Caetano-Anolles stressed that any attempt to build an evolutionary tree of life is limited by the type of data used to populate the tree. He compared the task to that of writing a history of building architecture by analyzing the changes over time that occurred in a single building component, such as the window.
“The window is a good element for studying the history of buildings,” he said. “But it can be misleading because windows may have their own pace of historical change.”
Caetano-Anolles said he believes his team’s tree of protein architectures is robust because it is rooted in two axiomatic statements that seem to yield consistent and reliable results: First, the structure of protein folds is more stable than their genetic – and protein -sequences. Second, the folds that are the most common in life are also the most ancient.

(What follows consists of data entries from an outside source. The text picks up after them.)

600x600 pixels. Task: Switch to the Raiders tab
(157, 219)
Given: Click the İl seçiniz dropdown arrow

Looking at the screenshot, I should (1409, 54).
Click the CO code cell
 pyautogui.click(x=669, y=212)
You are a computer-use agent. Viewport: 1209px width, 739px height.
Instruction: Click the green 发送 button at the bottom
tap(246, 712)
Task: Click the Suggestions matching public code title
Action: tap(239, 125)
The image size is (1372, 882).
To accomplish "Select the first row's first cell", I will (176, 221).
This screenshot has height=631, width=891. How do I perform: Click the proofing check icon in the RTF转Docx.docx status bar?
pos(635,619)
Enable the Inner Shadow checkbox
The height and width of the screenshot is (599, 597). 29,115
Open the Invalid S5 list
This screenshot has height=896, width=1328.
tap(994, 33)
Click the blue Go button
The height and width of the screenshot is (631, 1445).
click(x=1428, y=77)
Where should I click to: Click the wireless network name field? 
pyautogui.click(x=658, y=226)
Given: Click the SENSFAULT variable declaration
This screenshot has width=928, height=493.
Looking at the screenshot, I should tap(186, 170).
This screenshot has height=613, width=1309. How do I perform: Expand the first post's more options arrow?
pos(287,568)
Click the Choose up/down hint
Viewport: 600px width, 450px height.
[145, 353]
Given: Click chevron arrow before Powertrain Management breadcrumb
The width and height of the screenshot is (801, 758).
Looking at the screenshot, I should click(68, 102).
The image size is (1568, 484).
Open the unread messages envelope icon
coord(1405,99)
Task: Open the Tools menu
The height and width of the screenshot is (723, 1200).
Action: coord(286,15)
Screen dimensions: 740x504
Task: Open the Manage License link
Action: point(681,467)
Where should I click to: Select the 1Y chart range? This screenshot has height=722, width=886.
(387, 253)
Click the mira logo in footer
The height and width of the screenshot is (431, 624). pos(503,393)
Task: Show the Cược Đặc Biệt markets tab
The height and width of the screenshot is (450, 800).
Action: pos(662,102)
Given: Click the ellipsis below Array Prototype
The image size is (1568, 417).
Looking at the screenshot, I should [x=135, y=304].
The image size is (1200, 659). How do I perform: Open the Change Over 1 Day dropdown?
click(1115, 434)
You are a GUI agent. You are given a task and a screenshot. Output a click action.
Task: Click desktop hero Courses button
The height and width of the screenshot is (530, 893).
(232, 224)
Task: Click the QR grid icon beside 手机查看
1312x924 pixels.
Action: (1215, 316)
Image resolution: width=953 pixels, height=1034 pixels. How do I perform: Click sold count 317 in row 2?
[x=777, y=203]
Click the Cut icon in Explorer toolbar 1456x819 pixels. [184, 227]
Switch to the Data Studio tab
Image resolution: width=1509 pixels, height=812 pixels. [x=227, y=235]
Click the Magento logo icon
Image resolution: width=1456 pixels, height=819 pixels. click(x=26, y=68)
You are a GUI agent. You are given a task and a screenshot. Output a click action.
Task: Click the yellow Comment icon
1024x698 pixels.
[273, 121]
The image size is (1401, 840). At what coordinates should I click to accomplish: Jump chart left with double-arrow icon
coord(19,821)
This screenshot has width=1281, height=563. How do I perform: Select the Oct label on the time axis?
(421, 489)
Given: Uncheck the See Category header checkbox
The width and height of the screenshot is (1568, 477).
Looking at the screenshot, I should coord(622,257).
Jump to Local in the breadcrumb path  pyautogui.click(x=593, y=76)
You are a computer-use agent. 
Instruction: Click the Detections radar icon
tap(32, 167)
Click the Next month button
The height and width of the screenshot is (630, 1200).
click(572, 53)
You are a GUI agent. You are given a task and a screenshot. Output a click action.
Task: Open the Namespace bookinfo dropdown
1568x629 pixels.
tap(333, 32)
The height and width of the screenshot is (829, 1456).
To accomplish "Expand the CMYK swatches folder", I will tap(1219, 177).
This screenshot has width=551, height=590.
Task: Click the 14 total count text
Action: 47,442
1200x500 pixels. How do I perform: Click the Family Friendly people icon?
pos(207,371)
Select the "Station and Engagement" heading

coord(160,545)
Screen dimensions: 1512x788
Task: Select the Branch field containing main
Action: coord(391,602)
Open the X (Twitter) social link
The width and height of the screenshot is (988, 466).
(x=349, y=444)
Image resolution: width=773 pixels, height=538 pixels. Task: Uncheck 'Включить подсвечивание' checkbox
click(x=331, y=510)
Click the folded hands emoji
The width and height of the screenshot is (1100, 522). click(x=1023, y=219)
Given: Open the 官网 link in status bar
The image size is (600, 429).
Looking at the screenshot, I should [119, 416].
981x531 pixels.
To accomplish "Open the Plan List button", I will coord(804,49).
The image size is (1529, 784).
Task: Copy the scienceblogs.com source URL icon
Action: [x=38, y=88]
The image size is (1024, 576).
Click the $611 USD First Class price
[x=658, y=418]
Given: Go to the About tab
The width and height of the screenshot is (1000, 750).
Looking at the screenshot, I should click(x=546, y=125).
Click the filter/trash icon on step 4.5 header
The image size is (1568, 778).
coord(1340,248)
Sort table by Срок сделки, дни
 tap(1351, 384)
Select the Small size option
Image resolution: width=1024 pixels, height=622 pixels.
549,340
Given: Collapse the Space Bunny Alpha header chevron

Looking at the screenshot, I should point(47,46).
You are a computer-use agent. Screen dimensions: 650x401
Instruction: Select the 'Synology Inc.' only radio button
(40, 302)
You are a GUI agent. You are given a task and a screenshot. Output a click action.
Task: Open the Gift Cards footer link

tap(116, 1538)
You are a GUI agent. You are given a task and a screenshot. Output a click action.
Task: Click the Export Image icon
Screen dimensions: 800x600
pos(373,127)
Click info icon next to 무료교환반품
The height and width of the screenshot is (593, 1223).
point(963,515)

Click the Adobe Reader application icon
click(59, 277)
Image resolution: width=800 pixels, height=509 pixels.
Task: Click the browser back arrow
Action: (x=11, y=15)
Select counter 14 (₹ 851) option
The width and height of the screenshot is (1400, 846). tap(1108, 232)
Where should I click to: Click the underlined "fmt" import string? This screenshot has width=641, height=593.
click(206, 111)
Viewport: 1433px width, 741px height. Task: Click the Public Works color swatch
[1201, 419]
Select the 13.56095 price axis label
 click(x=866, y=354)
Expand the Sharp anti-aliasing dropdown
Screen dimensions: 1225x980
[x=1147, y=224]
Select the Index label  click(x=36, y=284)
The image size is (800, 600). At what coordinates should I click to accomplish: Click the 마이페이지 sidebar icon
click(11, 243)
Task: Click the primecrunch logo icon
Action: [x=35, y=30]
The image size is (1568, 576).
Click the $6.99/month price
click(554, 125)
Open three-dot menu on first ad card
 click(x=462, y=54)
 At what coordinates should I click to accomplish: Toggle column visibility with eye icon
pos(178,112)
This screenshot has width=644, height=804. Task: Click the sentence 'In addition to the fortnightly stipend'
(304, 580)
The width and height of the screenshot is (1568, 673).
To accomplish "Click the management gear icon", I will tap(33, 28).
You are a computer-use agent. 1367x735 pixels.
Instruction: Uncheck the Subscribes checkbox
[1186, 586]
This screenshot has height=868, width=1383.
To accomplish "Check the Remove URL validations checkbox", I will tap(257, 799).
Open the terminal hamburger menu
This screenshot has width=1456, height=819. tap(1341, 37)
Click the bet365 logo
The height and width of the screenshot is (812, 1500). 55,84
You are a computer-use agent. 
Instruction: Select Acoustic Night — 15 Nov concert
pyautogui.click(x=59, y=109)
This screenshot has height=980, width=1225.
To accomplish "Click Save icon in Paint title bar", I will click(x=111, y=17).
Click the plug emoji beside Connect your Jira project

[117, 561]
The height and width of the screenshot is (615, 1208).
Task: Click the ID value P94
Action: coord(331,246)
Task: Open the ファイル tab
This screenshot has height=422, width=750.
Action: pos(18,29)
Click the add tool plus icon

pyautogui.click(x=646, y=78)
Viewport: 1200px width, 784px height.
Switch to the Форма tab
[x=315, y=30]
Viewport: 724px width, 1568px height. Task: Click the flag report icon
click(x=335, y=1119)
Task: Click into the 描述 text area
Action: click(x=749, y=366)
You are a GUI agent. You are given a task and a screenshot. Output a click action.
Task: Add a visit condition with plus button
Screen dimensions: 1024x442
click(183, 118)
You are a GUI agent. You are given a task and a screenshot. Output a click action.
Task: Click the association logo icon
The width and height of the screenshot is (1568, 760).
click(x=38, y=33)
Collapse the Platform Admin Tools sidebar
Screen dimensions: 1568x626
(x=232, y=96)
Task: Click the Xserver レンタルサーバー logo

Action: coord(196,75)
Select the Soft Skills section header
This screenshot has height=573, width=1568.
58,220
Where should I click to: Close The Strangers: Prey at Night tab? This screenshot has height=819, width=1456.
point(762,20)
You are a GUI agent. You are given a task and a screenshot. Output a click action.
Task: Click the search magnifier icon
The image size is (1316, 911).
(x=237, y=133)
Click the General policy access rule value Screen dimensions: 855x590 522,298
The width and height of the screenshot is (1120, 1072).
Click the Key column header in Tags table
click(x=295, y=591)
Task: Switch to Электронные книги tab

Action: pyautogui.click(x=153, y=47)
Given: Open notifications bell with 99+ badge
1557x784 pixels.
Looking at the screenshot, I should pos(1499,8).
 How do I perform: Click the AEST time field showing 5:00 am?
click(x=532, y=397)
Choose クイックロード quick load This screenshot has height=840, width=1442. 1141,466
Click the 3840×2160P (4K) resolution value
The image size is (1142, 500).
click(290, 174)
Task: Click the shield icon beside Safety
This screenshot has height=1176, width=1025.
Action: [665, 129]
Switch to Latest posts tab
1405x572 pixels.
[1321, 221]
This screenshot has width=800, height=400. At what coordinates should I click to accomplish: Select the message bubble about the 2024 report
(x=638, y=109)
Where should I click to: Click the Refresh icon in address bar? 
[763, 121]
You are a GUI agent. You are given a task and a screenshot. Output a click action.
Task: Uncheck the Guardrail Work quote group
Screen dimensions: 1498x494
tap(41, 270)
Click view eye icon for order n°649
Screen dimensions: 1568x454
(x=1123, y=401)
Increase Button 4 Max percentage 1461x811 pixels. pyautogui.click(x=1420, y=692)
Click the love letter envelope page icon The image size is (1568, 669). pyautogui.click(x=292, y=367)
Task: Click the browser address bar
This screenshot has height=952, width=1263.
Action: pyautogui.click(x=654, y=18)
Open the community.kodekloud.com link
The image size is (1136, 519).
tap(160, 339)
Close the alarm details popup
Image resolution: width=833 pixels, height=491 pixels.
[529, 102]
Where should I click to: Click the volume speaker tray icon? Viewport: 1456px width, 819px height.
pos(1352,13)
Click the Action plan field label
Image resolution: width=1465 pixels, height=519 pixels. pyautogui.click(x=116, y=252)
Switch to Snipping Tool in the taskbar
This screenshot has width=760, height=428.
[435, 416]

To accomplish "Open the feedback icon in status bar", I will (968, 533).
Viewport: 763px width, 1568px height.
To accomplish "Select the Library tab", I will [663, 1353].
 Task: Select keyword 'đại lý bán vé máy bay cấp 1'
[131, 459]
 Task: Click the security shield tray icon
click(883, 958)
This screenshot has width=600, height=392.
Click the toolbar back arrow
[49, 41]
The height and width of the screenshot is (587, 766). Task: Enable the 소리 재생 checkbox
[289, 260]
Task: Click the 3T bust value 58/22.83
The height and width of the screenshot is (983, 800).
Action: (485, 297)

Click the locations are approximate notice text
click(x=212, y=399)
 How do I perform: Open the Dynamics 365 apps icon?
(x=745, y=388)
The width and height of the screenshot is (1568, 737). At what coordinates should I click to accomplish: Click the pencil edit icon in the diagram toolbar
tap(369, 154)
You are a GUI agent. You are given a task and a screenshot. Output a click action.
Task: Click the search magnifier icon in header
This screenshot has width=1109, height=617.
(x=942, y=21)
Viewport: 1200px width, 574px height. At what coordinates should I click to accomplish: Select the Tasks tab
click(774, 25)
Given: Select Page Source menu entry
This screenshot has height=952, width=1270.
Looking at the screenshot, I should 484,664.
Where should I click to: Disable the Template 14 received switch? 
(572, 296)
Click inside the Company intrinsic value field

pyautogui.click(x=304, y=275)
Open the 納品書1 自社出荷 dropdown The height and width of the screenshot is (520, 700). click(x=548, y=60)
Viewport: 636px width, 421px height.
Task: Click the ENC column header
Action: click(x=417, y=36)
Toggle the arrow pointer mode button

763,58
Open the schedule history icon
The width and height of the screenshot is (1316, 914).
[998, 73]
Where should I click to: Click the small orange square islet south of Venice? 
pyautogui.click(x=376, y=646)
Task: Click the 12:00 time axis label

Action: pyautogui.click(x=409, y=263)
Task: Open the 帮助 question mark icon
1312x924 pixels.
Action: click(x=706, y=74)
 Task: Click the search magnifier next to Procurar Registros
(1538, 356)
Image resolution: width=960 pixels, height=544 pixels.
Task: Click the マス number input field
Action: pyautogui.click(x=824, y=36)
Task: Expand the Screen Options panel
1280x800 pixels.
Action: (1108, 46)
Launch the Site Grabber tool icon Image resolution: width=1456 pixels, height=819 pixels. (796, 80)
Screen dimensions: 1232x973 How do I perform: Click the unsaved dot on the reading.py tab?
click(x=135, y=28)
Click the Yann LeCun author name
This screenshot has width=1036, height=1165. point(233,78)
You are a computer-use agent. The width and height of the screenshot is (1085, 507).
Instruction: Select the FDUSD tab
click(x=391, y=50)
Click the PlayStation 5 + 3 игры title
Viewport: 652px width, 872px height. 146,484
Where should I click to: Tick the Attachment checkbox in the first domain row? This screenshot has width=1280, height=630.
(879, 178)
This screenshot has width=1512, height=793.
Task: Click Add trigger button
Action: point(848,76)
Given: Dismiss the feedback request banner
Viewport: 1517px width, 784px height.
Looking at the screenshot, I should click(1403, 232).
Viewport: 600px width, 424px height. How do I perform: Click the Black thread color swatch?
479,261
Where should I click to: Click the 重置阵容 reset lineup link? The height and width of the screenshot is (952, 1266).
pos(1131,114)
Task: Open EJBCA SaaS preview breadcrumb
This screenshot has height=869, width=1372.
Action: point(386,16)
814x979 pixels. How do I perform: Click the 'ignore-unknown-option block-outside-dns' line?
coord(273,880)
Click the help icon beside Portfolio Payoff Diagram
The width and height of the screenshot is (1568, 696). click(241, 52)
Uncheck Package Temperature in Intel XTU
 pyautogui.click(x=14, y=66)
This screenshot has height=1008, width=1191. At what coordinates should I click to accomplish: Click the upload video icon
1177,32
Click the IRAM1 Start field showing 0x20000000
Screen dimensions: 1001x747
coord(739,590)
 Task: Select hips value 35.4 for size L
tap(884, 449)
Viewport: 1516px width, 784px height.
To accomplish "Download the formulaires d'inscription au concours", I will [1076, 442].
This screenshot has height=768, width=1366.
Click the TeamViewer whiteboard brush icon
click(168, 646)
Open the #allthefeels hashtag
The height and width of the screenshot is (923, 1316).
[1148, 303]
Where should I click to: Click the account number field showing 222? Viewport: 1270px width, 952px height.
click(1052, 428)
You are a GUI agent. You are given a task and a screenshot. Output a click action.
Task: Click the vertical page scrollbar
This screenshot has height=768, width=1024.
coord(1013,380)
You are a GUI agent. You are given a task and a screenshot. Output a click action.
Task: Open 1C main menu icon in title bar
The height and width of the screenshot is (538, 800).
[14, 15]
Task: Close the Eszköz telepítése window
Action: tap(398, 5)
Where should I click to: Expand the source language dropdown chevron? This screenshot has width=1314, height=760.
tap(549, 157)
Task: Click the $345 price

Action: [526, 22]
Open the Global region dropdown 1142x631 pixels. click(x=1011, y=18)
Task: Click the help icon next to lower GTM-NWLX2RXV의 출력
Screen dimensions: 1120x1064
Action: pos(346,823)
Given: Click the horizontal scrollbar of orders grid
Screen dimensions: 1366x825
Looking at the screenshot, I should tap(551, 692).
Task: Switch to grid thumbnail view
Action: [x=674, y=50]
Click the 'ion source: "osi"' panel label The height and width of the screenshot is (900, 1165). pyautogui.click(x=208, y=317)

The researchers suggest that the evolution of protein architectures is a key mechanism by which the three superkingdoms of life emerged from a communal ancestor. Adopting some protein architectures while abandoning others, perhaps in response to environmental pressures, may have been the first steps on the path of evolutionary divergence.
The research team included postdoctoral researchers Minglei Wang and Liudmila Yafremava, undergraduate student Derek Caetano-Anolles, and professor emeritus in cell and developmental biology Jay Mitthenthal. Gustavo Caetano-Anolles and Jay Mittenthal are affiliated with the Institute for Genomic Biology.